**Record extracts:**
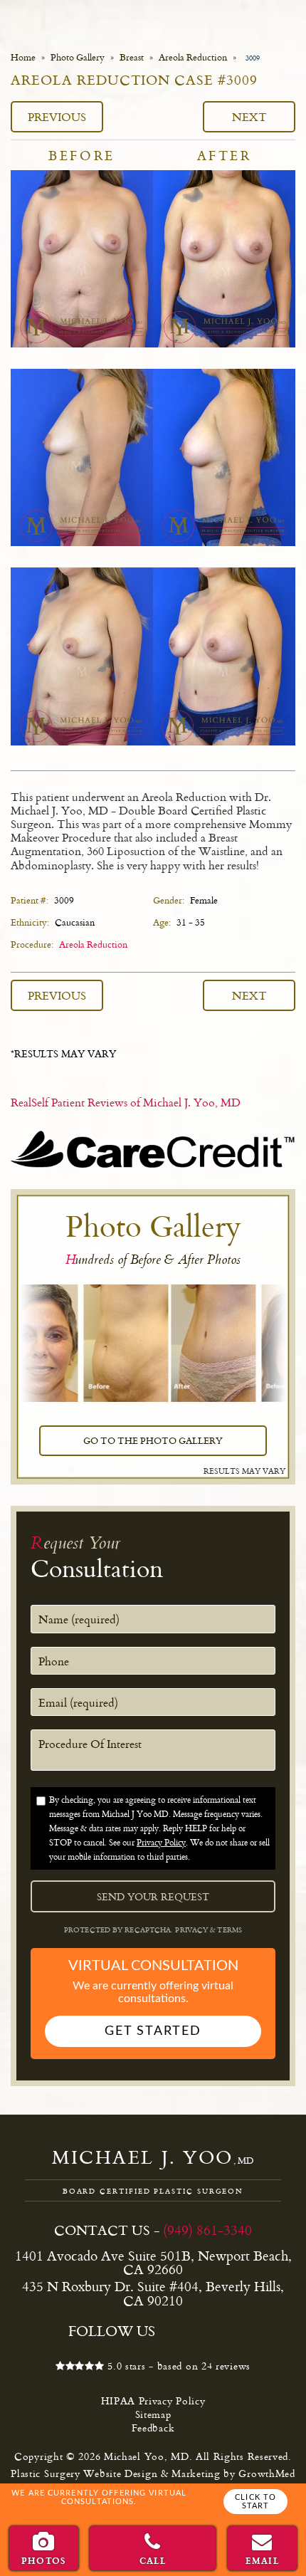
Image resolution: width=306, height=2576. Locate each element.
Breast (132, 57)
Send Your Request (153, 1897)
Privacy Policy (161, 1842)
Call (153, 2560)
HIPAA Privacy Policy (153, 2400)
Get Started (153, 2031)
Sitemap (153, 2414)
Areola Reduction (193, 57)
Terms (228, 1930)
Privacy (192, 1930)
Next (249, 116)
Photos (43, 2560)
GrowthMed (266, 2473)
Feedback (153, 2427)
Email (263, 2560)
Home (23, 57)
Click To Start (255, 2501)
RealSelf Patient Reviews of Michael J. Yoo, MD (126, 1102)
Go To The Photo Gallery (153, 1440)
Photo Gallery (78, 57)
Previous (57, 116)
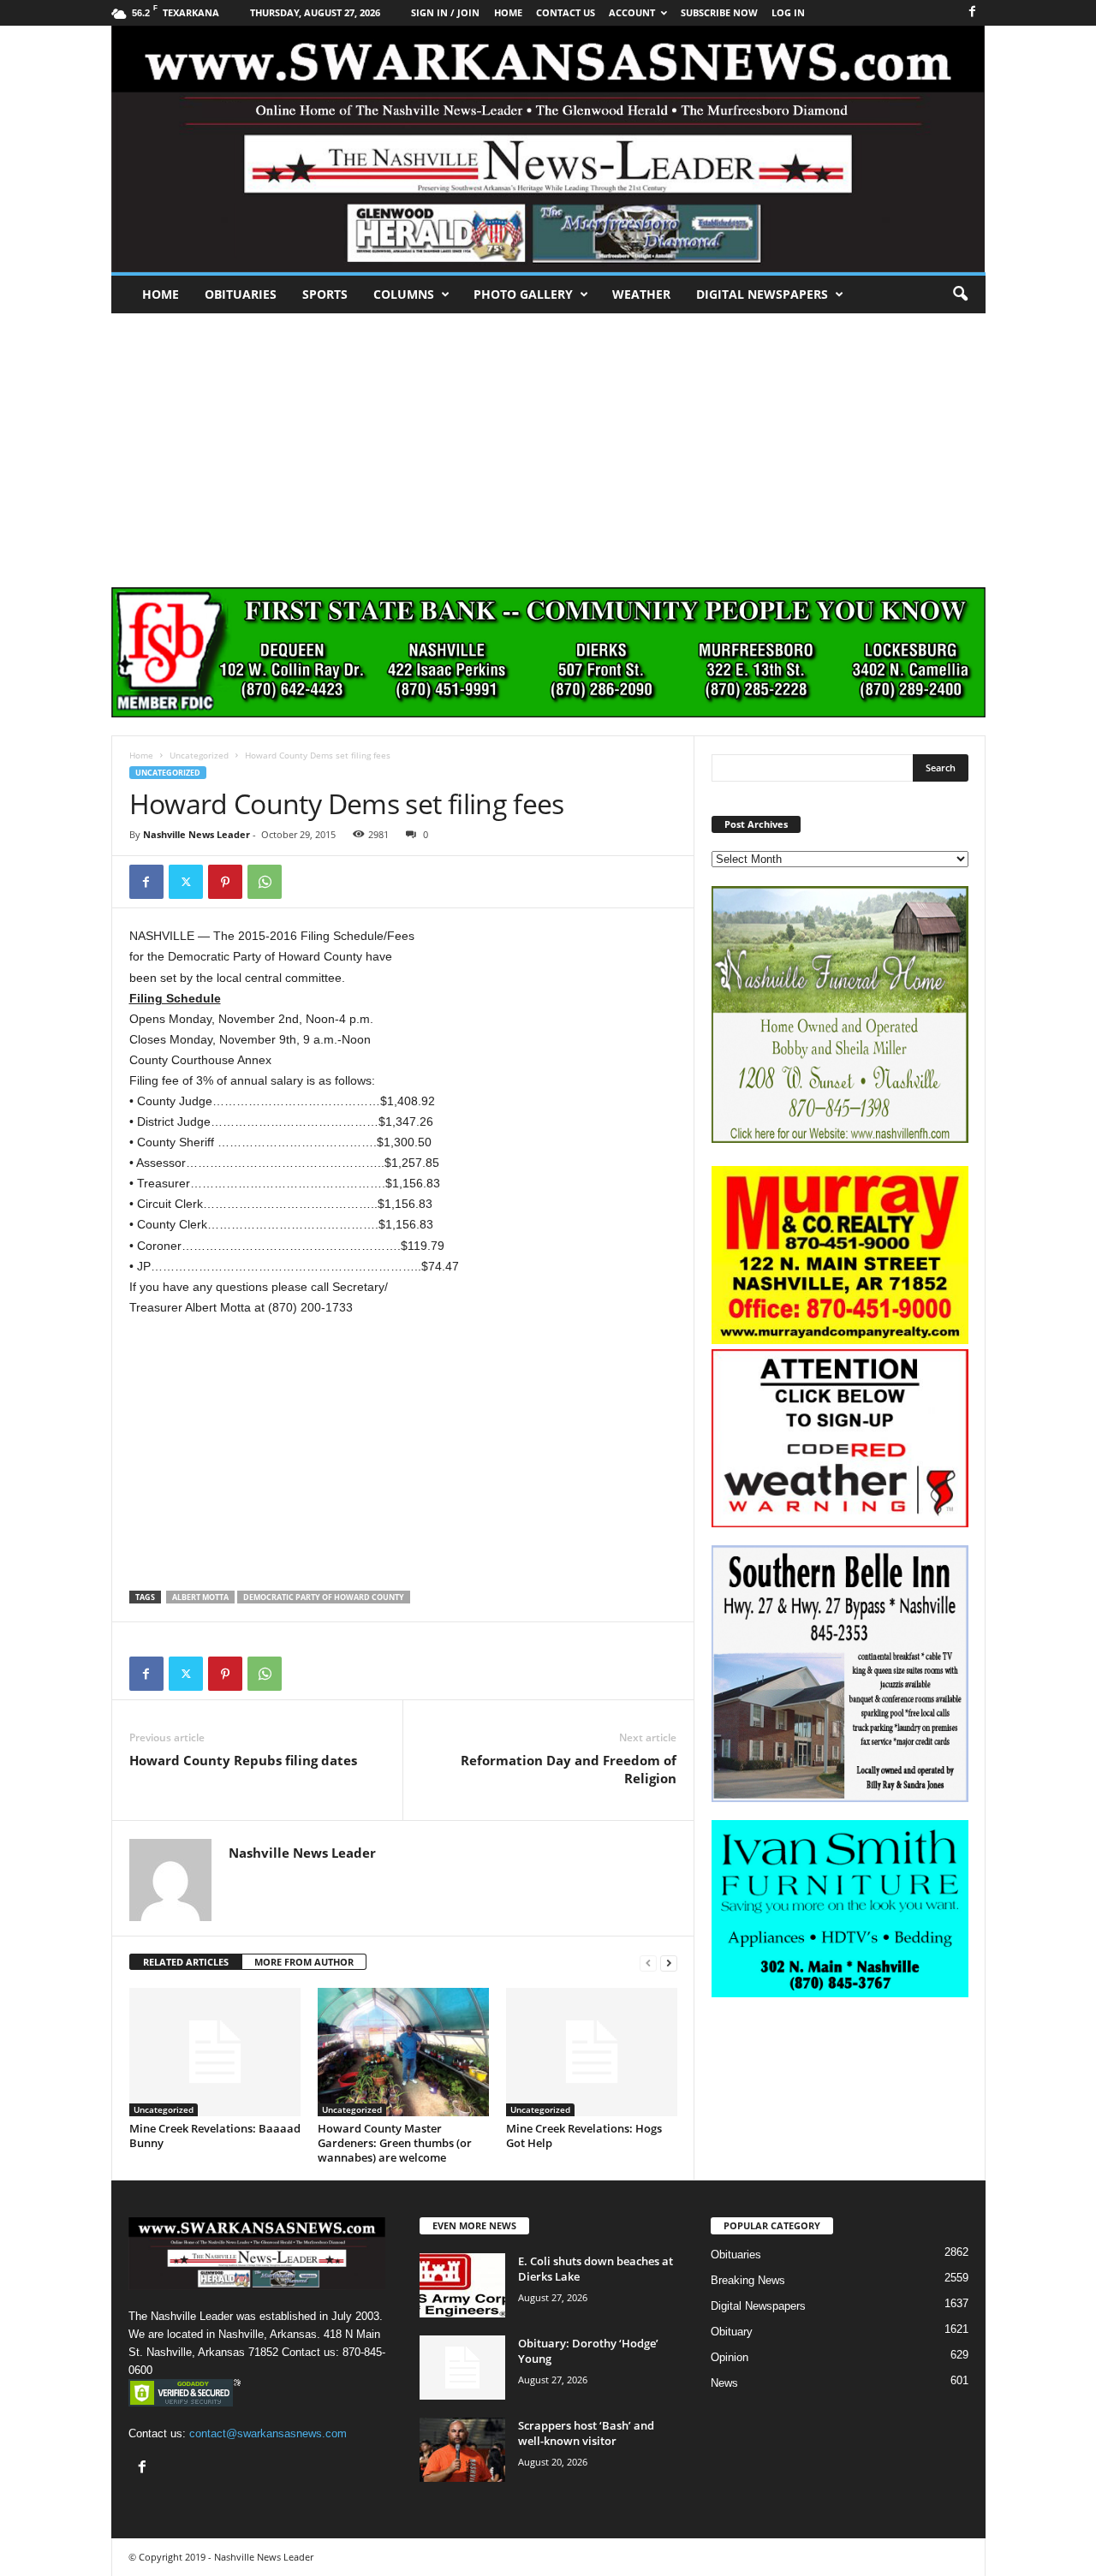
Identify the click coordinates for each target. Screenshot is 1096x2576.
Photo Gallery (523, 294)
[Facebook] (972, 12)
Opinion (729, 2357)
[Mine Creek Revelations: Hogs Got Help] (591, 2052)
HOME (508, 12)
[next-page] (668, 1963)
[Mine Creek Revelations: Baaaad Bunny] (215, 2052)
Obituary (732, 2331)
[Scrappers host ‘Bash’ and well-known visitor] (462, 2450)
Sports (325, 294)
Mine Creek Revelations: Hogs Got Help (584, 2136)
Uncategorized (199, 755)
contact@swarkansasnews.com (268, 2433)
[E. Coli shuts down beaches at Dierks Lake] (462, 2285)
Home (160, 294)
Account (632, 12)
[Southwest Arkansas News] (548, 149)
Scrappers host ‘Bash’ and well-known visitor (586, 2433)
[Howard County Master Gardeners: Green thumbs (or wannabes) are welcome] (403, 2052)
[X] (186, 882)
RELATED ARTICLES (186, 1961)
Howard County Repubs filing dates (243, 1760)
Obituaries (241, 294)
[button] (960, 294)
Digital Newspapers (762, 294)
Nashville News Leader (196, 834)
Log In (788, 12)
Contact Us (565, 12)
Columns (403, 294)
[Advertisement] (548, 442)
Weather (641, 294)
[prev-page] (648, 1963)
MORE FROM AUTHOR (304, 1961)
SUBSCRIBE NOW (719, 12)
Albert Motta (200, 1597)
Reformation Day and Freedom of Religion (568, 1769)
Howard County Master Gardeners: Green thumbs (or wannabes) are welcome (395, 2143)
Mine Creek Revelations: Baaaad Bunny (215, 2136)
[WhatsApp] (264, 882)
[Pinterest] (225, 882)
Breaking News (748, 2280)
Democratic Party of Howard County (323, 1597)
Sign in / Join (445, 12)
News (724, 2383)
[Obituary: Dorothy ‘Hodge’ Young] (462, 2367)
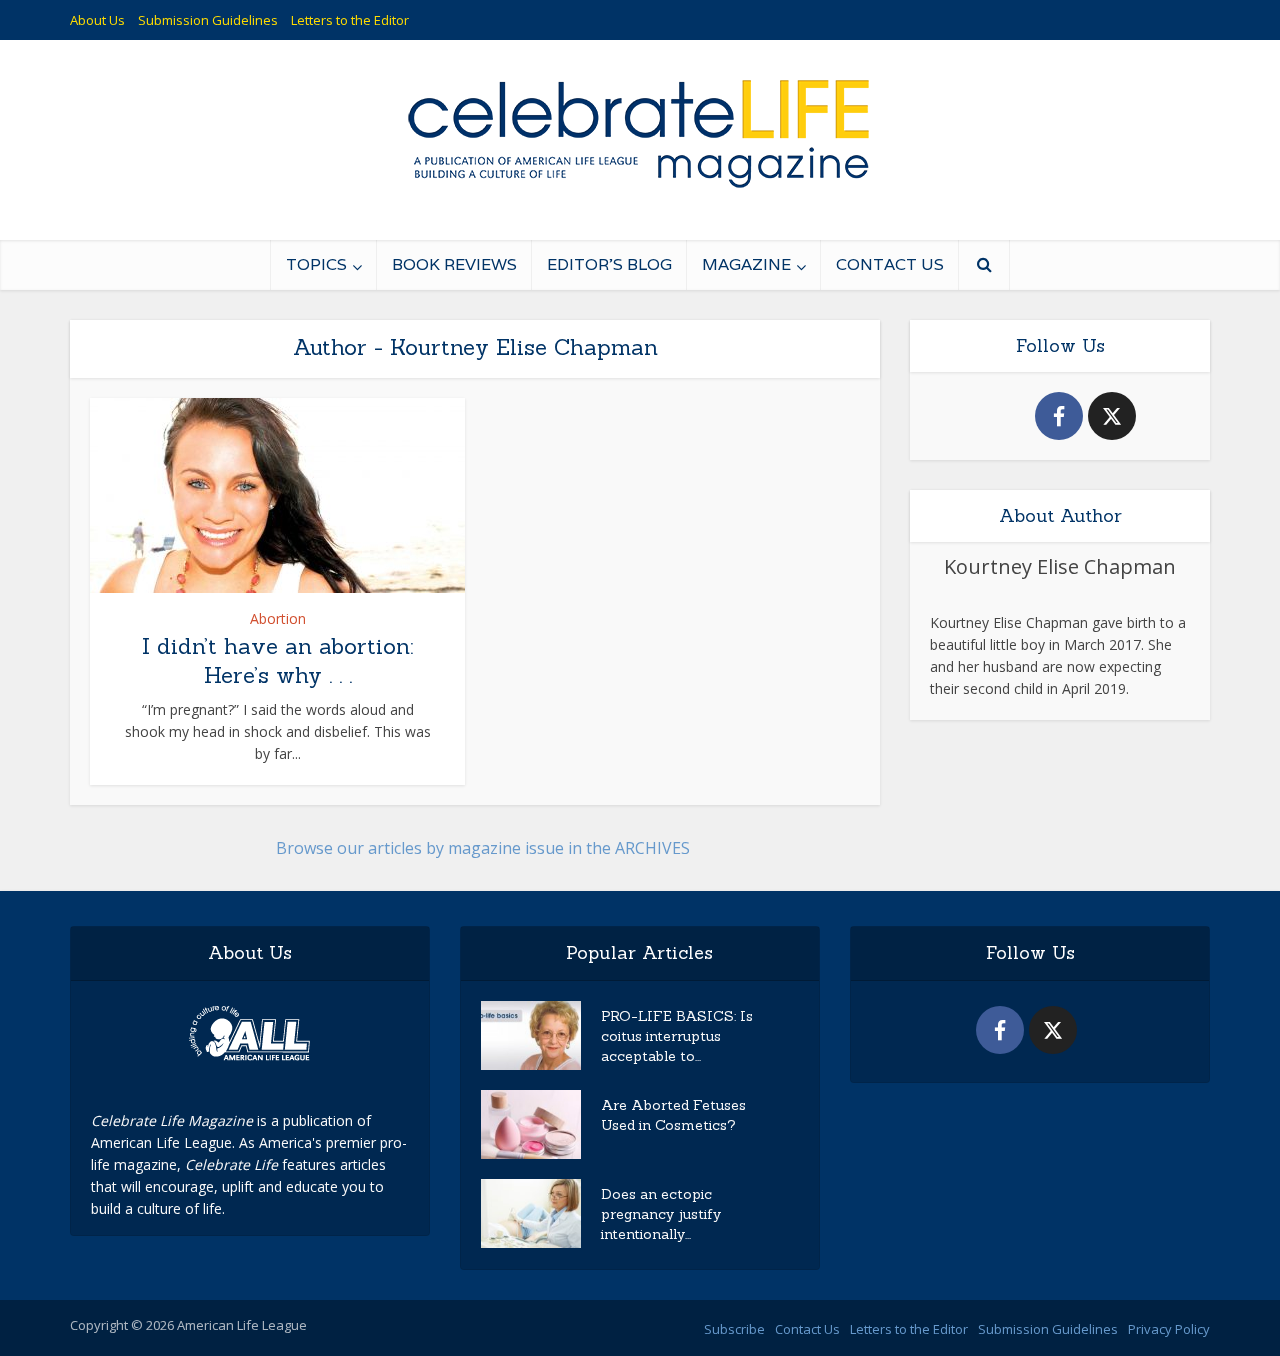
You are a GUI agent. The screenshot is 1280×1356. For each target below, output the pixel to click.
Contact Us (890, 264)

**Problem requirements:**
Repeat the material above exactly. Leave every picture out of it.

**Result below:**
Image resolution: width=306, height=2576. Locate each element.
Breast (132, 57)
Send Your Request (153, 1897)
Privacy Policy (161, 1842)
Call (153, 2560)
HIPAA Privacy Policy (153, 2400)
Get Started (153, 2031)
Sitemap (153, 2414)
Areola Reduction (193, 57)
Terms (228, 1930)
Privacy (192, 1930)
Next (249, 116)
Photos (43, 2560)
GrowthMed (266, 2473)
Feedback (153, 2427)
Email (263, 2560)
Home (23, 57)
Click To Start (255, 2501)
RealSelf Patient Reviews of Michael J. Yoo, MD (126, 1102)
Go To The Photo Gallery (153, 1440)
Photo Gallery (78, 57)
Previous (57, 116)
Identify the click coordinates for each target. Screenshot is 1096x2576.
Photo Gallery (523, 294)
[Facebook] (972, 12)
Opinion (729, 2357)
[Mine Creek Revelations: Hogs Got Help] (591, 2052)
HOME (508, 12)
[next-page] (668, 1963)
[Mine Creek Revelations: Baaaad Bunny] (215, 2052)
Obituary (732, 2331)
[Scrappers host ‘Bash’ and well-known visitor] (462, 2450)
Sports (325, 294)
Mine Creek Revelations: Hogs Got Help (584, 2136)
Uncategorized (199, 755)
contact@swarkansasnews.com (268, 2433)
[E. Coli shuts down beaches at Dierks Lake] (462, 2285)
Home (160, 294)
Account (632, 12)
[Southwest Arkansas News] (548, 149)
Scrappers host ‘Bash’ and well-known visitor (586, 2433)
[Howard County Master Gardeners: Green thumbs (or wannabes) are welcome] (403, 2052)
[X] (186, 882)
RELATED ARTICLES (186, 1961)
Howard County Repubs filing dates (243, 1760)
Obituaries (241, 294)
[button] (960, 294)
Digital Newspapers (762, 294)
Nashville News Leader (196, 834)
Log In (788, 12)
Contact Us (565, 12)
Columns (403, 294)
[Advertisement] (548, 442)
Weather (641, 294)
[prev-page] (648, 1963)
MORE FROM AUTHOR (304, 1961)
SUBSCRIBE NOW (719, 12)
Albert Motta (200, 1597)
Reformation Day and Freedom of Religion (568, 1769)
Howard County Master Gardeners: Green thumbs (or wannabes) are welcome (395, 2143)
Mine Creek Revelations: Baaaad Bunny (215, 2136)
[WhatsApp] (264, 882)
[Pinterest] (225, 882)
Breaking News (748, 2280)
Democratic Party of Howard County (323, 1597)
Sign in / Join (445, 12)
News (724, 2383)
[Obituary: Dorothy ‘Hodge’ Young] (462, 2367)
You are a GUI agent. The screenshot is 1280×1356. For each target below, output the pixel to click.
Contact Us (890, 264)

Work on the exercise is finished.